◆ **WHAT IS BEING ASKED**
Every line below that contains the word "will" must be copied.

◆ **DATA RECORDS**
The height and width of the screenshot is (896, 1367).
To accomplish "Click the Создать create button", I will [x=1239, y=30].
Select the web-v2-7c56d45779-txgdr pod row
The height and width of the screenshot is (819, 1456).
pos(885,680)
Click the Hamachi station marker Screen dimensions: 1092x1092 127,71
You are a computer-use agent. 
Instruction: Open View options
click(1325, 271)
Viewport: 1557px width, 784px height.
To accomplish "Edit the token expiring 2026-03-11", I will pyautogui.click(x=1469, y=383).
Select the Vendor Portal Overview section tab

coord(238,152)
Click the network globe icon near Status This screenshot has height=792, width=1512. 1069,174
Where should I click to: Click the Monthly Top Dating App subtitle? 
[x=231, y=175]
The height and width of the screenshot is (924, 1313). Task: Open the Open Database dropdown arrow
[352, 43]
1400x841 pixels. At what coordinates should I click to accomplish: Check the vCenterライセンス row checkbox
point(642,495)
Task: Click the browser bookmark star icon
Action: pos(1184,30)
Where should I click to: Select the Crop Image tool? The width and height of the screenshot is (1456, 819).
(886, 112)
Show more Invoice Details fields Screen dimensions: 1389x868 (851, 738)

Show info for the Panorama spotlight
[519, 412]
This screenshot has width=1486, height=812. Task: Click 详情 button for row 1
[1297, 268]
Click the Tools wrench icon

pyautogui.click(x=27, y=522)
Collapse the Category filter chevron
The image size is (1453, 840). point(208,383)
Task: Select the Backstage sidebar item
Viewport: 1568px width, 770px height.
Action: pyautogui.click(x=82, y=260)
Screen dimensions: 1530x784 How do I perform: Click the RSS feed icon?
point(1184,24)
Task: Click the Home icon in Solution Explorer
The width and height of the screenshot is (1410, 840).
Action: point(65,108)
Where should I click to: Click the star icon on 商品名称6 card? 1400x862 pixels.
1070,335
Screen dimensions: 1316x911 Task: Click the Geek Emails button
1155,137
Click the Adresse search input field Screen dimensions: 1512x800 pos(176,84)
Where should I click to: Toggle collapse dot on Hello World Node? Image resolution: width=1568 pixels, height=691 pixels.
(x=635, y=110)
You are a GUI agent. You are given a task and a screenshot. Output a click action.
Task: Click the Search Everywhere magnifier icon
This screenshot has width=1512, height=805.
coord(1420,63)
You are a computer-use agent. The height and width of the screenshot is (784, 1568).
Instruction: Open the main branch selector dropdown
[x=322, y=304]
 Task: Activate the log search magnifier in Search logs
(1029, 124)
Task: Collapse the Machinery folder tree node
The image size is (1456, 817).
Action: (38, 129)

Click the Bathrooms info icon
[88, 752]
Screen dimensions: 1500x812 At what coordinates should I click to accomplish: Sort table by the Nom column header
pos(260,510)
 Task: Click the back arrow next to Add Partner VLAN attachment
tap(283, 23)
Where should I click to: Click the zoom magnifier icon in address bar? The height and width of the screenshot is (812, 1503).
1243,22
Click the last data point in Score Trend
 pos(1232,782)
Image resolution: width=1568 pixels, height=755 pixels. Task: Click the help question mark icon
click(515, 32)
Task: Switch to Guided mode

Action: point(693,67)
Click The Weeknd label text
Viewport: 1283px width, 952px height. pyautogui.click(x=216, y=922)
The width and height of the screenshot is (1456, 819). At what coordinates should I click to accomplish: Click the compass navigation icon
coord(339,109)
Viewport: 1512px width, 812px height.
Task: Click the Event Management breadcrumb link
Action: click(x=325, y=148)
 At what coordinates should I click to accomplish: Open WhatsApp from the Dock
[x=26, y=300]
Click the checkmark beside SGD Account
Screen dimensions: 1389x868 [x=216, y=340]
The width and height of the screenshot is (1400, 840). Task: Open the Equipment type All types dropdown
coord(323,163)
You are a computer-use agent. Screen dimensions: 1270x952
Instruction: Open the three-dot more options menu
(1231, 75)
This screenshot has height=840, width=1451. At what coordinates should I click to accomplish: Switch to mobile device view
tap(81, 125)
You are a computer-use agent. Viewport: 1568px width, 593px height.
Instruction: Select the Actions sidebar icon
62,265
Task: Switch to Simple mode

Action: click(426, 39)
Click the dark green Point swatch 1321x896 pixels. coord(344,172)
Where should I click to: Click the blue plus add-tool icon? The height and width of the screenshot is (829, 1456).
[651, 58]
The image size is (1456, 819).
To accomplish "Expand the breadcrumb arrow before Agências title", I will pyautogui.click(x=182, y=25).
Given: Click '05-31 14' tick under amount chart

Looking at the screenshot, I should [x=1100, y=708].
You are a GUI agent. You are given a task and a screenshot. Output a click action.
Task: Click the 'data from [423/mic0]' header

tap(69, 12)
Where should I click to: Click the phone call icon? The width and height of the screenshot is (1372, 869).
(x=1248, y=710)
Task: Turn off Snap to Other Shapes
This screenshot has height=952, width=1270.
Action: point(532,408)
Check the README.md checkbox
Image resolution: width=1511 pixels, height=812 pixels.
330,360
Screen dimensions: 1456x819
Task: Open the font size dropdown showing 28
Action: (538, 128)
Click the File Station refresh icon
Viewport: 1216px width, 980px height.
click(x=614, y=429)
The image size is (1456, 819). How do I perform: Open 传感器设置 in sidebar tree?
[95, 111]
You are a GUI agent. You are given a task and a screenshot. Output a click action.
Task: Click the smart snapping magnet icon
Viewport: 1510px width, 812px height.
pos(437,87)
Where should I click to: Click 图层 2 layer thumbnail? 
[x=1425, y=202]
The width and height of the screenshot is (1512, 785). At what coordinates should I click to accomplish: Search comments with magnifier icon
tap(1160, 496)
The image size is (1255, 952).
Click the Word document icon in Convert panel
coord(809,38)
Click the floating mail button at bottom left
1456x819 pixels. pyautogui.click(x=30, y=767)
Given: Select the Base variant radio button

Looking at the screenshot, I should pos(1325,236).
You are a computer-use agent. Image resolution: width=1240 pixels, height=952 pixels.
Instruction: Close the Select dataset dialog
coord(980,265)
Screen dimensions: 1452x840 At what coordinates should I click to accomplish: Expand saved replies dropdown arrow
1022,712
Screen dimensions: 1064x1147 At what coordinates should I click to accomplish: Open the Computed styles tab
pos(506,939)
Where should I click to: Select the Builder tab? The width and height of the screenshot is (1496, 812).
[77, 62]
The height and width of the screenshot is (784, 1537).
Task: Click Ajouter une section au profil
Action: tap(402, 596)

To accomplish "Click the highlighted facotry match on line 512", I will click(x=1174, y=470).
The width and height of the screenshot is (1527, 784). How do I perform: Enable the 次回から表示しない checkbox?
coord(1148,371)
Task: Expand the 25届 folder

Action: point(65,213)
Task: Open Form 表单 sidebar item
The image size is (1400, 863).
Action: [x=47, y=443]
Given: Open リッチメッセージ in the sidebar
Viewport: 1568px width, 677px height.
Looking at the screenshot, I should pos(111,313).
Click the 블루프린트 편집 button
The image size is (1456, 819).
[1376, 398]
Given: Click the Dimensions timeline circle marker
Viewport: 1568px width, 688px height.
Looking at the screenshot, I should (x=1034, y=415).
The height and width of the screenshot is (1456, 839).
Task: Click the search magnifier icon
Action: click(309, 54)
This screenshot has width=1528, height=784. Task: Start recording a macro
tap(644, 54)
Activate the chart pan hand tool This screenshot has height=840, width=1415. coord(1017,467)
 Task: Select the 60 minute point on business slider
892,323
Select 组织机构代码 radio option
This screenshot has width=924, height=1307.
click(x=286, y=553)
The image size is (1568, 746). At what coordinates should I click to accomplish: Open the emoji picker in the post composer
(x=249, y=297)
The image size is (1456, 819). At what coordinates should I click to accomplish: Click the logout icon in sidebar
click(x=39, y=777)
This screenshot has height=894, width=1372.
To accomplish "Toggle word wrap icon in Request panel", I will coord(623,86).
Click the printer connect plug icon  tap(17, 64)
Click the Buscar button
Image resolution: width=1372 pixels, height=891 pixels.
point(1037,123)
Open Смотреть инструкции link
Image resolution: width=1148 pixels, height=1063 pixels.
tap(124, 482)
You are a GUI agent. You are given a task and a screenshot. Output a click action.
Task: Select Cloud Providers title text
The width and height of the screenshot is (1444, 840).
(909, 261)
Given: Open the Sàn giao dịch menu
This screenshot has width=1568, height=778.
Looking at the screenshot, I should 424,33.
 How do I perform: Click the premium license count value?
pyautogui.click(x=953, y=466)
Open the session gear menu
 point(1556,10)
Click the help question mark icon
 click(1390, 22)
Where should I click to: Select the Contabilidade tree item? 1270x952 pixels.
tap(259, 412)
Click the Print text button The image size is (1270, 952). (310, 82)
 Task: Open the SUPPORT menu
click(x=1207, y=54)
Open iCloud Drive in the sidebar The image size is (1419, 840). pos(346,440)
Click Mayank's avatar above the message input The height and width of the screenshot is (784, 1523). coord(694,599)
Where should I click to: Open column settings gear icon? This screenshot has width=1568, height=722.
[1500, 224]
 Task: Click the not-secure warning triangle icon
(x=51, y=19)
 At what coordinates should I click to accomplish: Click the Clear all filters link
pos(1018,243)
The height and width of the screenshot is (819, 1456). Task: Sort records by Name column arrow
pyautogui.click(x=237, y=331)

◆ **SOLUTION TO THIS TASK**
To accomplish "Click the Создать create button", I will [x=1239, y=30].
To accomplish "Edit the token expiring 2026-03-11", I will pyautogui.click(x=1469, y=383).
To accomplish "Expand the breadcrumb arrow before Agências title", I will pyautogui.click(x=182, y=25).
To accomplish "Click the highlighted facotry match on line 512", I will click(x=1174, y=470).
To accomplish "Toggle word wrap icon in Request panel", I will coord(623,86).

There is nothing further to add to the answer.